- What is being asked -
Your job is to copy the lines from the material that include "computer".
|---|
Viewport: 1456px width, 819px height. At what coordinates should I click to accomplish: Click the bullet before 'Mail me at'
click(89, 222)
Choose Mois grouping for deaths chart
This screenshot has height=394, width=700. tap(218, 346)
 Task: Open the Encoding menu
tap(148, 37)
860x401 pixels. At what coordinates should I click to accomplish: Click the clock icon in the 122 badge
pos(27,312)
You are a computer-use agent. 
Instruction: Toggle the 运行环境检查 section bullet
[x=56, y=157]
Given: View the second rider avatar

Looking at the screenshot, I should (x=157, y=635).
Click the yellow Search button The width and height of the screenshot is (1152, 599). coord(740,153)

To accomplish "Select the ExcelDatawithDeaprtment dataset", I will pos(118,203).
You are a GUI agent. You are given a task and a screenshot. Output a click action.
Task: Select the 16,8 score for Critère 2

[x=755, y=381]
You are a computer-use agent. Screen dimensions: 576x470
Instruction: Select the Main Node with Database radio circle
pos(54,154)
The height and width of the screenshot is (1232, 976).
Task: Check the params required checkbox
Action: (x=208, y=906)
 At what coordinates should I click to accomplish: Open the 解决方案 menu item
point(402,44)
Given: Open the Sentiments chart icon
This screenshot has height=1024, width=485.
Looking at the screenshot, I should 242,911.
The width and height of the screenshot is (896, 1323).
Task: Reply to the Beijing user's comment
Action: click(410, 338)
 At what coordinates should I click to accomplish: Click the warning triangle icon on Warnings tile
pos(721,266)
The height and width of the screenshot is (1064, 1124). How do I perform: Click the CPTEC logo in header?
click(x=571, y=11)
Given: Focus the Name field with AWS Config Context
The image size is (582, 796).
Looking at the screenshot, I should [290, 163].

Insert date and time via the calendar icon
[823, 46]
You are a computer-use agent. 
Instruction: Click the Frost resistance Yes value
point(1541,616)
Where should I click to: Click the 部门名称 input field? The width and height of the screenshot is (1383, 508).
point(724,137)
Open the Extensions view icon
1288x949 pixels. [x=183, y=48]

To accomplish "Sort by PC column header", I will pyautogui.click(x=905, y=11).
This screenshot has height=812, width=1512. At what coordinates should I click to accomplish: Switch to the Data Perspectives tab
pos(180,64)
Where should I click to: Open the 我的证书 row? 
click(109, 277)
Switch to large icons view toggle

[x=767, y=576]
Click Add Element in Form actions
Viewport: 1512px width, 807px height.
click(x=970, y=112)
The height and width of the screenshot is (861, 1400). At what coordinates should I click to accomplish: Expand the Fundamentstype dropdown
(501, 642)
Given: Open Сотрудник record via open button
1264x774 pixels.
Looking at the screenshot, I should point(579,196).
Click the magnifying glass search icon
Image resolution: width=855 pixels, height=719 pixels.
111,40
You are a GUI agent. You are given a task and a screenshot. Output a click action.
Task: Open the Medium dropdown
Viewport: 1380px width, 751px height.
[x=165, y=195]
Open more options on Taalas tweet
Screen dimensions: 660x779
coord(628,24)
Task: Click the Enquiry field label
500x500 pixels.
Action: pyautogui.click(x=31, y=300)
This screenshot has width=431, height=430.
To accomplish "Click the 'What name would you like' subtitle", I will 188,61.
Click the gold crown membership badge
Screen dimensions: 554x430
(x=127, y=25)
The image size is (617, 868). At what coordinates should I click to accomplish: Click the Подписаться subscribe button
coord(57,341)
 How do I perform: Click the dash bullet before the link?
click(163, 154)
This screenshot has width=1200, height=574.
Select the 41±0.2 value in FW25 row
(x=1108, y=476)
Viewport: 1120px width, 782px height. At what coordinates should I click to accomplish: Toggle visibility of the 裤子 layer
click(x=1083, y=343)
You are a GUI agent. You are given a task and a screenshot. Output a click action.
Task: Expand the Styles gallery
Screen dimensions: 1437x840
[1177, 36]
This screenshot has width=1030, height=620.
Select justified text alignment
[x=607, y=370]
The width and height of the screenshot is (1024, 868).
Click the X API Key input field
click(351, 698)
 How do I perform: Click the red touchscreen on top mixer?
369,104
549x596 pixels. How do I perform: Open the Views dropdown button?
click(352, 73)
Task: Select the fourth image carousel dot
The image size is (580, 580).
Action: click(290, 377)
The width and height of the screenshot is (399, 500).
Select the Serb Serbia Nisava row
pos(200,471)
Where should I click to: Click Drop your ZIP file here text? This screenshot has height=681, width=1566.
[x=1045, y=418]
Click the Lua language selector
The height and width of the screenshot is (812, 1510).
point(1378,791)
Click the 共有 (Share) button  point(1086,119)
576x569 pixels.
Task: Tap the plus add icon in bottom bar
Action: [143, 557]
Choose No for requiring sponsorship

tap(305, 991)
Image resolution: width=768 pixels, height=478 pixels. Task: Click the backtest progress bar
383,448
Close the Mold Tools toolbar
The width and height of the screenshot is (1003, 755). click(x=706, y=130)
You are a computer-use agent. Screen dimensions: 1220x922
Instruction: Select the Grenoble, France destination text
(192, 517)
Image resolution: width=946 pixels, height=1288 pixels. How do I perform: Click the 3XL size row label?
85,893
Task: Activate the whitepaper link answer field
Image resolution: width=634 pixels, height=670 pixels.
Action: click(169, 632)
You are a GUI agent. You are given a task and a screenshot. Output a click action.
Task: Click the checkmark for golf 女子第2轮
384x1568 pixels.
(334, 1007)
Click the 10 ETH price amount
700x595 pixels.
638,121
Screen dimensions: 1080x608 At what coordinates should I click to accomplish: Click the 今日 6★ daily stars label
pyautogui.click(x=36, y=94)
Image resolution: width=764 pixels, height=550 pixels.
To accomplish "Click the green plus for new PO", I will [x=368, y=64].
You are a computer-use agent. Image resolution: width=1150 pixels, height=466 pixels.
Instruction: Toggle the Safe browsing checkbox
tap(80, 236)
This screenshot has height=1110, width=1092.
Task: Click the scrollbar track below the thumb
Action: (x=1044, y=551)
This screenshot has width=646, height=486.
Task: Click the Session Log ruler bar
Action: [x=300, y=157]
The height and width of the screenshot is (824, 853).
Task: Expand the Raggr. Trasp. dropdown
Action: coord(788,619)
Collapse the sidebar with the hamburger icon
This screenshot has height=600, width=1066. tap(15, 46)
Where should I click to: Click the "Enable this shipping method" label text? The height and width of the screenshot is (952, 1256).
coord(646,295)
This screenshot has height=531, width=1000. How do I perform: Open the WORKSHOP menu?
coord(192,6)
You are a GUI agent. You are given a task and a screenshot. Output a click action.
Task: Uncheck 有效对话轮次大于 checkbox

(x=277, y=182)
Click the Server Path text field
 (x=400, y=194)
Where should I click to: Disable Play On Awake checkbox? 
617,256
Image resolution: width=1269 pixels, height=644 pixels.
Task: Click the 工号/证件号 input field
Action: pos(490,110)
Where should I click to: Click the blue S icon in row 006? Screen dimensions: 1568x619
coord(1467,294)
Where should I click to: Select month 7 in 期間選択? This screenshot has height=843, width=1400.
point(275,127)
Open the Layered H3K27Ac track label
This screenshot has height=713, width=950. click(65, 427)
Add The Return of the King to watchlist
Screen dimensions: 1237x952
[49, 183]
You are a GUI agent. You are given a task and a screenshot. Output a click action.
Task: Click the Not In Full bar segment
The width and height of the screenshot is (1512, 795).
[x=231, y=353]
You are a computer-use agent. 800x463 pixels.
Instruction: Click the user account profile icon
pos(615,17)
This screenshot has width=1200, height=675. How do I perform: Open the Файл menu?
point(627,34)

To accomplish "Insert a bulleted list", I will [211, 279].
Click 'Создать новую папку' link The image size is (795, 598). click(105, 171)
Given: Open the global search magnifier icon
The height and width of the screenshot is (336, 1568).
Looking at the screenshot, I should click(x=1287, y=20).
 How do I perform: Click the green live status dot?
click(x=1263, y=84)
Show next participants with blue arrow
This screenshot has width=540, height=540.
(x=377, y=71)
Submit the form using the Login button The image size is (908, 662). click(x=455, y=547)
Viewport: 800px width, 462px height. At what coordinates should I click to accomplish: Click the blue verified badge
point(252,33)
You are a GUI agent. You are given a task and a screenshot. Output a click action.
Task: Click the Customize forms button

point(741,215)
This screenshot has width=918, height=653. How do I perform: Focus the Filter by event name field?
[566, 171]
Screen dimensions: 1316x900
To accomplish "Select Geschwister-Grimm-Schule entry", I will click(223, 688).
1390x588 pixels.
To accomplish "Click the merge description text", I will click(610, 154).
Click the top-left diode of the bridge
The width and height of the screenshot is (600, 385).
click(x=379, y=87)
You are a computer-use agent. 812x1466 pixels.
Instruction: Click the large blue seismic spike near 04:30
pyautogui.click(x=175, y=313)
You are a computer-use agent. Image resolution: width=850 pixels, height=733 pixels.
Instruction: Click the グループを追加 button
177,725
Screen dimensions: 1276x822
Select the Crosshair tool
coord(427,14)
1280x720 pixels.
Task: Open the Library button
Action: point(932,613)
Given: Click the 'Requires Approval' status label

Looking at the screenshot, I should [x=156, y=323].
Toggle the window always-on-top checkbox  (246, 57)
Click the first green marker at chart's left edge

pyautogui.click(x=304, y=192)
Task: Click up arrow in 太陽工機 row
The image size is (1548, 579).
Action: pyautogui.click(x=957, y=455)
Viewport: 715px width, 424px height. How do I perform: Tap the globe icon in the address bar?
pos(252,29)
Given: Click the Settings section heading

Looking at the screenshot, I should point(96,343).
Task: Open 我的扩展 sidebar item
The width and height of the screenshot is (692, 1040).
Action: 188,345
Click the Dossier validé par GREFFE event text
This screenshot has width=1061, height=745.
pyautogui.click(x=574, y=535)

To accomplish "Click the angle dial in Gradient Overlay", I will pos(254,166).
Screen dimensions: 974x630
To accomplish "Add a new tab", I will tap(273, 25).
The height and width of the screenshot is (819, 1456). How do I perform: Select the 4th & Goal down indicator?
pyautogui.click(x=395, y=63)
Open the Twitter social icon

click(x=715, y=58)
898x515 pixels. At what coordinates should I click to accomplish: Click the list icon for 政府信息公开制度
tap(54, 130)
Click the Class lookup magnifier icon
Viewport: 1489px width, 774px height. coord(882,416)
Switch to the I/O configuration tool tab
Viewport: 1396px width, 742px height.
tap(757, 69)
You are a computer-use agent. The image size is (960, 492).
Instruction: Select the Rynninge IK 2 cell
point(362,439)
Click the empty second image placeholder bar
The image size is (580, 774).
|---|
- Solved exercise -
You are a computer-use agent. 
You are a computer-use agent. Screen dimensions: 576x470
You are a computer-use agent. 
You are a computer-use agent. Screen dimensions: 1220x922
You are a computer-use agent. Image resolution: width=1150 pixels, height=466 pixels.
You are a computer-use agent. 800x463 pixels.
You are a computer-use agent. 812x1466 pixels.
You are a computer-use agent. Image resolution: width=850 pixels, height=733 pixels.
You are a computer-use agent. The image size is (960, 492).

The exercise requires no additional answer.